O desencadeamento da barbárie policial contra os manifestantes pacíficos demonstrou amplamente que a lei militar é a única coisa que funciona com eficácia. Agora confina mulheres, homens e crianças à quarentena. Lá fora, o caixão, dentro da televisão, a janela aberta em um mundo fechado! É um condicionamento capaz de agravar o mal-estar existencial, apoiando-se nas emoções desgastadas pela angústia, exacerbando a cegueira da raiva impotente.

Mas mesmo a mentira dá lugar ao colapso geral. A cretinização estatal e populista atingiu seus limites. Não se pode negar que um experimento está sendo levado a cabo. A desobediência civil está se espalhando e sonhando com sociedades radicalmente novas porque são radicalmente humanas. A solidariedade, liberta de sua pele de ovelha individualista aos indivíduos que já não têm mais medo de pensar por si mesmos.

O coronavírus se converteu no sinal revelador da bancarrota do estado. Pelo menos isso é algo que as vítimas de confinamento forçado devem pensar. Quando publiquei minhas 'Modestes propositions aux grévistes', alguns amigos me disseram como era difícil recorrer à recusa coletiva, que sugeri, de pagar impostos e taxas. Agora, no entanto, a comprovada falência do estado corrupto é prova de um declínio econômico e social que torna as pequenas e médias empresas, o comércio local, a renda modesta, os agricultores familiares e até as chamadas profissões liberais absolutamente insolventes. O colapso do Leviatã conseguiu nos convencer a derrubá-lo mais rápido do que nossas resoluções.

O coronavírus tornou ainda melhor. A cessação das atividades produtivas reduziu a poluição do mundo, salva milhões de pessoas da morte programada, a natureza respira, os golfinhos se divertem novamente na Sardenha, os canais de Veneza purificados do turismo de massa encontram água limpa, a bolsa de valores cai. A Espanha resolve nacionalizar hospitais privados, como se redescobrisse a seguridade social, como se o Estado se lembrasse do estado de bem-estar que destruiu.

Nada é dado como certo, tudo começa. A utopia continua se arrastando a quatro patas. Abandonemos à sua inanidade celestial os bilhões de contas e ideias vazias que circulam acima de nossas cabeças. O importante é "fazer nosso próprio negócio", deixando a bolha dos negócios se desfazer e implodir. Vamos tomar cuidado com a falta de audácia e confiança em nós mesmos!
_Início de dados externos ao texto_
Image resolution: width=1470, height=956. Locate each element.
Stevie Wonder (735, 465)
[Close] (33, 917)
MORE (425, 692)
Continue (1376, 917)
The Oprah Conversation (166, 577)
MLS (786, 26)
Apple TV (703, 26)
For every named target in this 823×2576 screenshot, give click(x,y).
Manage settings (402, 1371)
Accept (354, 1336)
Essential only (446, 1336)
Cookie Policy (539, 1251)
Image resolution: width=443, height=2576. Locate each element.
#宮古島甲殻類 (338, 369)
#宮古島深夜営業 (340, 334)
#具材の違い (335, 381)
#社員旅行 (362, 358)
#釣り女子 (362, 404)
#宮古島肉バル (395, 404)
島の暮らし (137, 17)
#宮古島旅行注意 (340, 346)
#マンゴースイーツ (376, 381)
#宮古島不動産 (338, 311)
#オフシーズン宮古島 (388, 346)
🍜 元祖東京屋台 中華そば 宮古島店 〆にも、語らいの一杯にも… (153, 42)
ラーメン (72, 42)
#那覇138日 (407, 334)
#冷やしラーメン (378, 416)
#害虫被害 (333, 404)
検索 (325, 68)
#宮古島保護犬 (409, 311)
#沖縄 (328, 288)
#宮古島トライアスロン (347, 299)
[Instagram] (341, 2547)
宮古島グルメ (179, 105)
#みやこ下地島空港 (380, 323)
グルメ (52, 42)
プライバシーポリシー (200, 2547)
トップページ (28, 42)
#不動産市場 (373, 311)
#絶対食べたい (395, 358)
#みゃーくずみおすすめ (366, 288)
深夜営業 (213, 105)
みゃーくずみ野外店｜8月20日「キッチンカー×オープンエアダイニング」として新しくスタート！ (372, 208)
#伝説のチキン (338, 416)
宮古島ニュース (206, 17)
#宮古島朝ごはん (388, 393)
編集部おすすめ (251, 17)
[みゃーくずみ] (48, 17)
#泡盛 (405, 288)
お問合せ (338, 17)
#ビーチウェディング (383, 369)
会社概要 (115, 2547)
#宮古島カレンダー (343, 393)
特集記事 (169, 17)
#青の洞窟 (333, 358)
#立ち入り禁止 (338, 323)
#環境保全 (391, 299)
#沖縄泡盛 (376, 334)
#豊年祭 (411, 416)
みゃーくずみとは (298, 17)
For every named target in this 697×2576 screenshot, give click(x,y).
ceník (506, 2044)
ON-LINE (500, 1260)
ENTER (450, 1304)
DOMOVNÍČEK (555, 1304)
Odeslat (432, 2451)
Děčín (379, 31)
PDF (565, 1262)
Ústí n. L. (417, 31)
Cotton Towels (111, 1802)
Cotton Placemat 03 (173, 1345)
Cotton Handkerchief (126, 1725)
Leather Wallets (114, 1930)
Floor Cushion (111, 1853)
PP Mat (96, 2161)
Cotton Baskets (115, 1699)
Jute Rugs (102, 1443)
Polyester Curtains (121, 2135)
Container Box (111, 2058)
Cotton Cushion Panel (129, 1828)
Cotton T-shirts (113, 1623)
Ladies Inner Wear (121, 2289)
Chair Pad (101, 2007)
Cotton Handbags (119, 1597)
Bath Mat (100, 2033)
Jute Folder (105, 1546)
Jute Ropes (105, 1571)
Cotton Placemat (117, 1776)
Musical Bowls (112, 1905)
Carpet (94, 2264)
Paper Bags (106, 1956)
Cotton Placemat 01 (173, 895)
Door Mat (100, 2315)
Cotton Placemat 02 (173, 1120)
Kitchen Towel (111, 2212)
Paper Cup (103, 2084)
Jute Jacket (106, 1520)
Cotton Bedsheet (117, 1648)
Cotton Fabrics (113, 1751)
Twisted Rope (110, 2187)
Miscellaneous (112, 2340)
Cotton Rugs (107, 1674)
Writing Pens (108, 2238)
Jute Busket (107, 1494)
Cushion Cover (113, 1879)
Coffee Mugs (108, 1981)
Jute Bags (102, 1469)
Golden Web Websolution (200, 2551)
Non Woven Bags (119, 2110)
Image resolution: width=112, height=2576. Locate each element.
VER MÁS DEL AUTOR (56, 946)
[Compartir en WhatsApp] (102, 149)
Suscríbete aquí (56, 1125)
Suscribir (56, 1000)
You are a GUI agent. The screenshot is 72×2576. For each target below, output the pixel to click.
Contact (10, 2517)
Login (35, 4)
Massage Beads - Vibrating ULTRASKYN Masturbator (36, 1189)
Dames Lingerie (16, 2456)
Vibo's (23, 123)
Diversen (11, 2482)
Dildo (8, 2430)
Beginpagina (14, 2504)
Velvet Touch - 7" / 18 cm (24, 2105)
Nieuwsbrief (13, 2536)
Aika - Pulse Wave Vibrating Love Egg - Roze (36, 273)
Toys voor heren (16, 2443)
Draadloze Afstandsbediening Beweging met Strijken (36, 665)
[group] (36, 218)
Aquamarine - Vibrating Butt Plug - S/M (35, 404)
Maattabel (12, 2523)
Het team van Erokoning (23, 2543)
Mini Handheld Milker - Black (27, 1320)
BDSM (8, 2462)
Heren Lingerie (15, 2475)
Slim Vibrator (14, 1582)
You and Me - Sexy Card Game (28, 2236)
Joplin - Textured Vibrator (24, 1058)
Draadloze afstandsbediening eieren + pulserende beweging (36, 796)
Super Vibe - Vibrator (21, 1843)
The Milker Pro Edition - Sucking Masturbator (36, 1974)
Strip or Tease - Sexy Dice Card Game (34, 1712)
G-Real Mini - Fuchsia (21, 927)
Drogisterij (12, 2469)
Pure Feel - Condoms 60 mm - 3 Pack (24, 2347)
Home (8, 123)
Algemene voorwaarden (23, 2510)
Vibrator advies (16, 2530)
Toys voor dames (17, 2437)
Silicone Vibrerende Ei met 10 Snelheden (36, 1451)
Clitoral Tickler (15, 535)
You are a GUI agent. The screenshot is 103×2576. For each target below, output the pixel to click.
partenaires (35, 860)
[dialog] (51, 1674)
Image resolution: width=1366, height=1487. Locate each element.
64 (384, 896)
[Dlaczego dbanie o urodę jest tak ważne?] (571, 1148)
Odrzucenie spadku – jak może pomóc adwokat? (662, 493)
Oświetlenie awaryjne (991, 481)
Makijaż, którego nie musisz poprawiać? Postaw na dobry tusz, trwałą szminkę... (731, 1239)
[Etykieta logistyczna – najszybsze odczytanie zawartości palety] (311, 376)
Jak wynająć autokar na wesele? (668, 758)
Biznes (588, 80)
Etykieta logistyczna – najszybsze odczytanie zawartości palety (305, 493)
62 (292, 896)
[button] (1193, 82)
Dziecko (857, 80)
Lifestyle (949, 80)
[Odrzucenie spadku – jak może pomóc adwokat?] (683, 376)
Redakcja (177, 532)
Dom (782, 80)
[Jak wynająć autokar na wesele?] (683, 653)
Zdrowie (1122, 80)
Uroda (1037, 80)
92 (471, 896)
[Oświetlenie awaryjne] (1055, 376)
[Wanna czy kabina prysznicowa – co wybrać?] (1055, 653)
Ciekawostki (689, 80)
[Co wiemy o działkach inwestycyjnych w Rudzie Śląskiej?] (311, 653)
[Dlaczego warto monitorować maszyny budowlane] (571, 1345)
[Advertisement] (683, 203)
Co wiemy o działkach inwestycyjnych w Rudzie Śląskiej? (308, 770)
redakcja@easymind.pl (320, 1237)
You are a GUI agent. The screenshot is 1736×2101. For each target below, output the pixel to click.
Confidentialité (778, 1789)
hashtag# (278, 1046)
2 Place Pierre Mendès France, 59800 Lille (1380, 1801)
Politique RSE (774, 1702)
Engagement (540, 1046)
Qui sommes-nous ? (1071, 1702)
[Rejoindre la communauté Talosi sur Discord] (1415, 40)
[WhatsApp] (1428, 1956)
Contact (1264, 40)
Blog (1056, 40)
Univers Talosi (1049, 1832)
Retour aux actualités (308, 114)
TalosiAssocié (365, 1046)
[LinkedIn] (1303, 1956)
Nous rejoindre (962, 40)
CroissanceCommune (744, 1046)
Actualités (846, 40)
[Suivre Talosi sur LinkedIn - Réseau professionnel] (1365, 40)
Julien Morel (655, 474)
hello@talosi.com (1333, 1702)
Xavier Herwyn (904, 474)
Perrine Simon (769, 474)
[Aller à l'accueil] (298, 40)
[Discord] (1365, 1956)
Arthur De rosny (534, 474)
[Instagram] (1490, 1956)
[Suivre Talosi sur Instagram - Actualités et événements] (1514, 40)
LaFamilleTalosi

Nosso presente não é o confinamento que a sobrevivência nos impõe, é a abertura a todas as possibilidades. É sob o efeito do pânico que o Estado oligárquico é forçado a adotar medidas que ontem declararam impossíveis. É o chamado da vida e da terra a ser restaurado que queremos responder. Quarentena incentiva a reflexão. O confinamento não suprime a presença da rua, ele a reinventa. Deixe-me pensar, cum grano salis, que a insurreição da vida cotidiana tem virtudes terapêuticas insuspeitas.